- Yazılı Problem 1
Çeşmeler hakkındaki metne göre aşağıdaki soruları cevaplayınız:
(a) "Çeşme" kelimesi aslı itibariyle hangi dile aittir?
(b) Fuzuli'nin hangi kasidesi kelimelerle inşa edilmiş bir "çeşme – akarsu" mimarisi olarak nitelendirilmektedir?
(c) Eskiden saray ve konaklarda bulunan çeşmeler hangi adla anılırdı?
- Yazılı Problem 2
Çeşmeler hakkındaki metinde "Resim: Kont Amadeo" sözlerinden aşağıya doğru "tenasübünün hissesi görülür." sözlerine kadar olan her şeyi hiçbir değişiklik yapmadan yazıya geçiriniz.

- Belge Bölümü
▬▬▬▬▬▬▬▬▬▬

Çeşmeler – Nihad Sâmi BANARLI

Resim: Kont Amadeo Preziosi, 1851/III.Ahmed Çeşmesi
Aslı itibariyle Çeşme kelimesi, Farsçadır. Vaktiyle pınar demek, su kaynağı demekti. Bu sözün “göz” manasındaki “çeşm” kelimesiyle ilgisi vardır ki, halk dilinde, şiddetle ağlamayı ifade eden “iki gözü iki çeşme” deyimi bu sebeple birkaç türlü güzeldir. Divan şiiri lisanında da, “gözyaşı” ile “çeşme” nin yan yana getirilmesinde “çeşm” ile “çeşme” tenasübünün hissesi görülür.
Fuzuli; seven erkek ıstırabı karşısındaki kadın neş’e ve işvesini, bu yüzden, ve bir “Ş” aliterasyonu için, en güzel çeşmelerden akan sular kadar ahenkli söylemişti:
Leyli işi işve vü
girişme
Mecnun gözü yaşı çeşme çeşme
Yine Fuzuli’nin “Su Kasidesi” bizim şiirimizde kelimelerle inşa edilmiş, böyle bir “çeşme – akarsu” mimarisidir.
Akarsulara kelimelerle yapılan bu abideye mukabil, yüz yıllarca, bilhassa Türk – Osmanlı mimarları yine, su için mermerden kasideler inşa ettiler. Bu sebeple su sevgisi karşısında Fuzuli’nin şiiri ne ise, aynı sevgi önünde, mesela Sultan Ahmed Çeşmesi’yle Tophane Çeşmesi de, o’dur.
San’at tarihimizde yüz yıllarca, şiir, resim, hatt san’atı ve mimari bir defa da çeşmelerimizde birleşti: Çeşmelerimizde Türk kemerleri, kabartma; gül, lale, meyve resimleri, “süsleme” ler, bu manada “su” lar vardır.

Çeşmelerimiz; onların inşası için en tanınmış şairlerimiz tarafından söylenmiş “tarih – şiir” ler ve bunların yine en tanınmış hatt san’atkarlarımızca yazı şekline sokulmuş terennümleriyle seslenir.
Bütün bunlar ya bir dağ başında, oradan gelip geçecek gazilere – askere su vermek için, yahut bir şehir bir kasaba köşesinde, o semt halkının su ihtiyaçlarını gidermek için kurulmuş “Çeşme” adlı abidelerde birleşir. Cami ve şadırvan çeşmeleri, Müslüman – Türk temizliğinin, Hakk’ın divanına yönelirken uğradığı, yıkanıp serinlediği durak yerleridir. Suların aktığı taşlarda ki ince yosunlar, bu çeşmelere daha yeşil bir dini renk verir.
Eskiden, saray ve konaklarda, bir de “oda çeşmeleri” vardı ki yalnız eski Türk temizliğinin veya abdest almayı kolaylaştırdıkları için, eski Türk imanının akışına vasıta olduğu için değil, aynı zamanda bir oda, bir çeşme ile nasıl süslenir? Sorusunun da ev mimarisi, sivil mimari san’atı bakımından, şahane cevaplarıydı.

▬▬▬▬▬▬▬▬▬▬

- Kayıtlı Bilgiler
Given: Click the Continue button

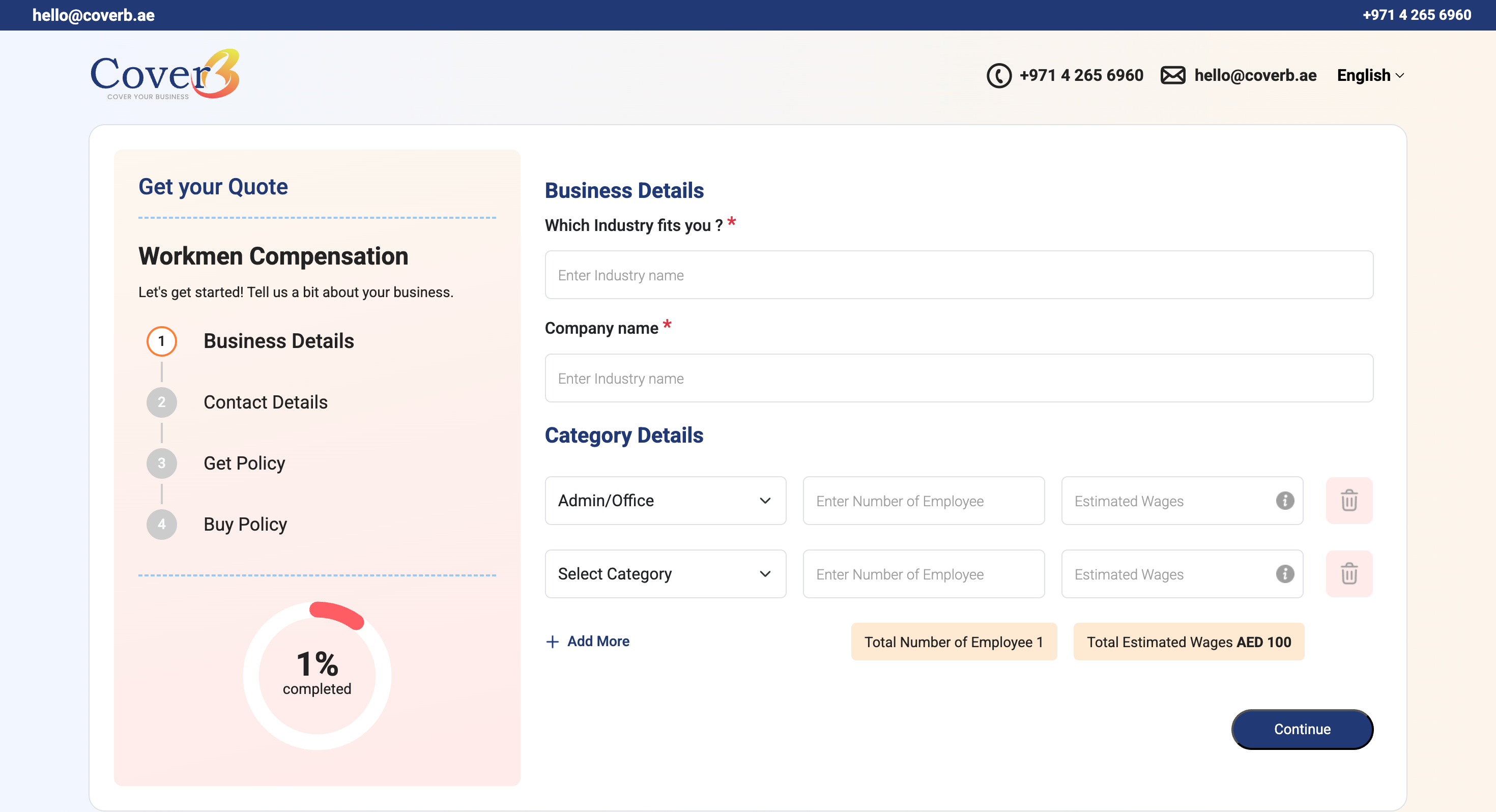Looking at the screenshot, I should [x=1302, y=729].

▬▬▬▬▬▬▬▬▬▬

- Görev Sonucu 1
(a) Farsçaya.
(b) Su Kasidesi.
(c) Oda çeşmeleri.

- Görev Sonucu 2
Resim: Kont Amadeo Preziosi, 1851/III.Ahmed Çeşmesi
Aslı itibariyle Çeşme kelimesi, Farsçadır. Vaktiyle pınar demek, su kaynağı demekti. Bu sözün “göz” manasındaki “çeşm” kelimesiyle ilgisi vardır ki, halk dilinde, şiddetle ağlamayı ifade eden “iki gözü iki çeşme” deyimi bu sebeple birkaç türlü güzeldir. Divan şiiri lisanında da, “gözyaşı” ile “çeşme” nin yan yana getirilmesinde “çeşm” ile “çeşme” tenasübünün hissesi görülür.